[YOUR INSTRUCTIONS] Beginning with the line containing "Click the 733 monthly sales count", give every line again exactly as it is, ending with the last line of the entries.

[DATA SHOWN]
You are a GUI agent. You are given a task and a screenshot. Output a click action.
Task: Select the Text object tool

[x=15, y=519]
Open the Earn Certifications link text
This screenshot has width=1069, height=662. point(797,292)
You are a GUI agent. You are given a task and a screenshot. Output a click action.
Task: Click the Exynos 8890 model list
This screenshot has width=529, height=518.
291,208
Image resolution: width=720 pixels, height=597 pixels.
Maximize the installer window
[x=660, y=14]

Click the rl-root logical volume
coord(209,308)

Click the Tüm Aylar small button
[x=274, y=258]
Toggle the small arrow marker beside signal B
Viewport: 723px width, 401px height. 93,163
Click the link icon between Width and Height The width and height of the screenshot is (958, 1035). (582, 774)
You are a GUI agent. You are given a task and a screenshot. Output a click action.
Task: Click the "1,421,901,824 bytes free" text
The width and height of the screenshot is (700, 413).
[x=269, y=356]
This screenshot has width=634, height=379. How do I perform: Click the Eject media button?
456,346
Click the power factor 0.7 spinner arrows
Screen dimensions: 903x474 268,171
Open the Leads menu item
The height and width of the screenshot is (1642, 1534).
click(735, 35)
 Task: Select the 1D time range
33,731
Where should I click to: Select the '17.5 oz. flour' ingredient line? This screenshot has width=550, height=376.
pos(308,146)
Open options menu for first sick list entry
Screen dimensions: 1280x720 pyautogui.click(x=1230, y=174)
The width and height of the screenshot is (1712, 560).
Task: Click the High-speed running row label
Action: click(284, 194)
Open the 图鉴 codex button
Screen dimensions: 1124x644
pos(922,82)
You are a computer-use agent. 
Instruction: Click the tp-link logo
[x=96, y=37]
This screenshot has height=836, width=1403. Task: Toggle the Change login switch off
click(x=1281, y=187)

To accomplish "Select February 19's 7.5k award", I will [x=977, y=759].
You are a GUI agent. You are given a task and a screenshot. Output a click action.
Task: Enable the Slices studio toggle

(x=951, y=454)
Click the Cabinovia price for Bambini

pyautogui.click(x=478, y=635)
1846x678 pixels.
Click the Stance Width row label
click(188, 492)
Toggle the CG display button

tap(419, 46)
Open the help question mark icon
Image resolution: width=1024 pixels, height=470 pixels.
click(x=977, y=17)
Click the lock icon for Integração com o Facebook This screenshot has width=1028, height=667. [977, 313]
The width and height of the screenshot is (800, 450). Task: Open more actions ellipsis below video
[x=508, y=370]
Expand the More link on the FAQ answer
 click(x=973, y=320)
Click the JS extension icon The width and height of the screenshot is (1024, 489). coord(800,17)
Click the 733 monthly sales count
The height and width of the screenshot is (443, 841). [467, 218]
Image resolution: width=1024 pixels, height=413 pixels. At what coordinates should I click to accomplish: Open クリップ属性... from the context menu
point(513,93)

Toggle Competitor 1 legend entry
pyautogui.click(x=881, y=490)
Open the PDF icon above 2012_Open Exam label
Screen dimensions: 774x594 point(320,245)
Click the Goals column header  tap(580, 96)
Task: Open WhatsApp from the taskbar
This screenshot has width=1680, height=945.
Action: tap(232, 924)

[RESULT OF THE TASK]
Click the 733 monthly sales count
The height and width of the screenshot is (443, 841). [467, 218]
Image resolution: width=1024 pixels, height=413 pixels. At what coordinates should I click to accomplish: Open クリップ属性... from the context menu
point(513,93)

Toggle Competitor 1 legend entry
pyautogui.click(x=881, y=490)
Open the PDF icon above 2012_Open Exam label
Screen dimensions: 774x594 point(320,245)
Click the Goals column header  tap(580, 96)
Task: Open WhatsApp from the taskbar
This screenshot has width=1680, height=945.
Action: tap(232, 924)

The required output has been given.